A Long Day's Journey to Eugene O'Neill
By Steve Bergsman
My quest to visit with the ghost of American playwright Eugene O'Neill was almost a long day's journey into night, but in reality I was back at my hotel in Stamford, Connecticut, before the ebony curtain descended. You see, right there, I was trying to be poetic in the O'Neill kind of way. I always liked this line from his most famous play, "Long Day's Journey Into Night": "The fog was where I wanted to be."
O'Neill, the only American playwright to win the Nobel Prize for Literature and author of such other plays as "The Iceman Cometh," "Ah, Wilderness" and "Moon for the Misbegotten," was born in New York in 1888. While he was growing up his family took a summer residence in New London, Connecticut, called Monte Cristo Cottage. It is still there and open to the public -- sometimes.
My wife and I journeyed to Monte Cristo and pulled up to a Victorian house painted light gray with white trim. It was set back from a street and up a slight rise. One could see the waters of the Thames River from the front yard. We joyfully trudged up a path to the front door only to find it locked. We had checked the times of operation before we arrived, so this was a surprise. We peered through the windows looking for someone but only noticed copies of O'Neill's published plays.

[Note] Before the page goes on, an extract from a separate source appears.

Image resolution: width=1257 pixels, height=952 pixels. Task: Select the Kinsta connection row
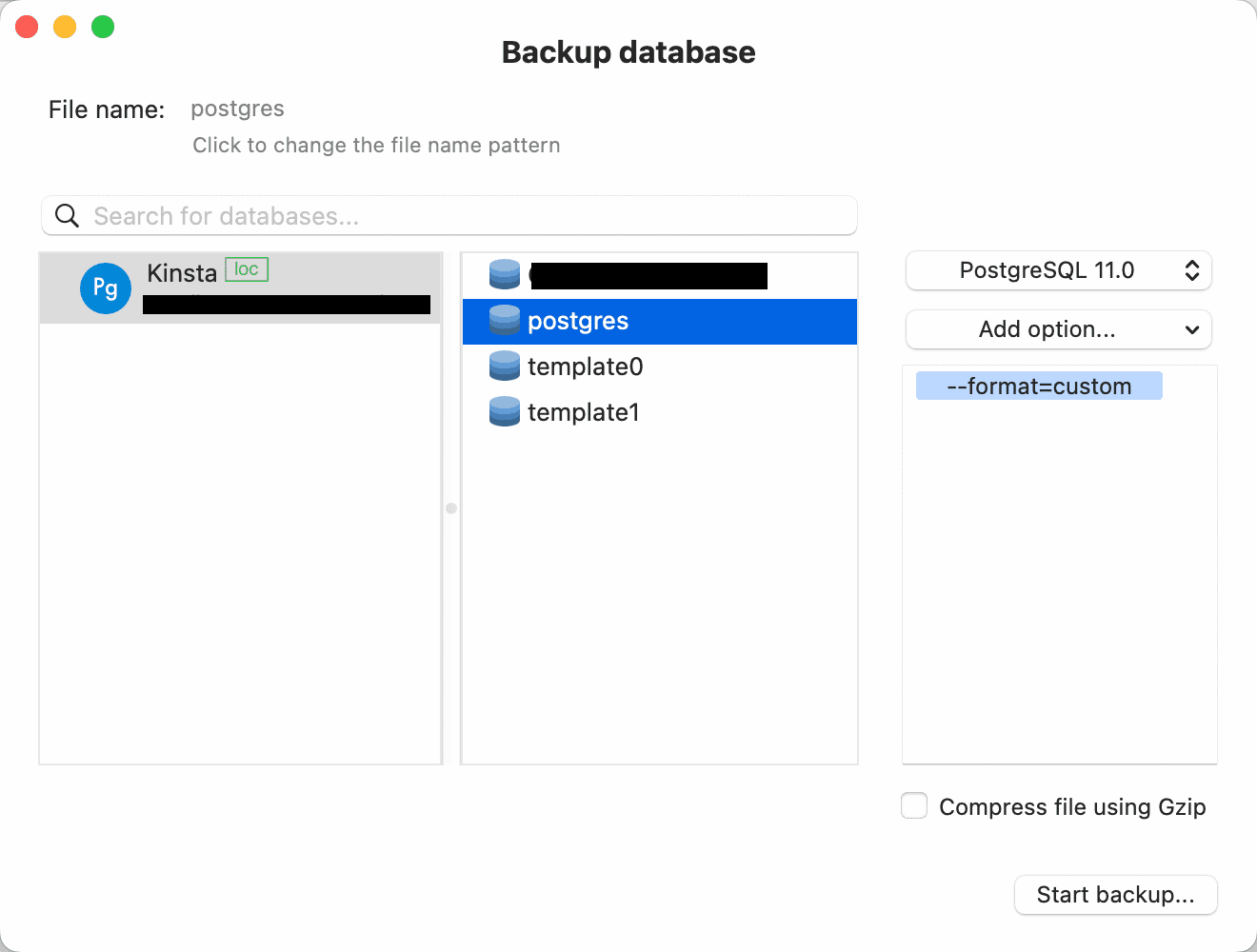click(238, 288)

Eventually we found a sign taped to the outside wall that read this was a week when the house went dark. This was a disappointment to me because the house is important in the totems of the playwright. O'Neill's father was an actor whose most popular role was as Edmond Dantes in "The Count of Monte Cristo," hence the name of the cottage. The cottage is used as the setting for a number of his plays, most importantly "Long Day's Journey Into Night" and "Ah, Wilderness!"
The house has a long front porch common to Victorian homes and two rockers looking lonely and unused. I sat in one and rocked back and forth as I imagined a young O'Neill might have done while contemplating his first play sometime in his future.
I got another shot at O'Neill a week later when we traveled east again from Stamford to the town of Waterford, Connecticut, and the Eugene O'Neill Theater Center. This is rambling campus that includes cottages for residents and is dedicated to help aspirants become the theatrical wellsprings they want to be. The campus represents the National Theater Institute. Among the plays that premiered here are John Guare's "The House Of Blue Leaves," August Wilson's "Fences" and Lin-Manuel Miranda's "In the Heights."
Once again our timing was off. We arrived between sessions, so the only person we saw was a young man lounging on a chair and smoking a cigarette.
It certainly looked as if my search for O'Neill was -- to quote the man himself -- "Beyond the Horizon." Then the next day we got a phone call. A private tour of Monte Cristo cottage could be arranged. It was worth the wait.
The cottage is only about 2,220 square feet separated into nine rooms, four of which are upstairs bedrooms. A wooden stairwell connects the two floors. Some of the furniture is original, but most are just period pieces. The highlight was what might be called the family room, with its original wood floor and walls. It is sometimes called the "Long Day's Journey Room" because it is the model for the setting of that play. As our guide, John R., told us, "There are few places in the country where you can step into a play." Indeed, the opening of the play describes this room down to the nails.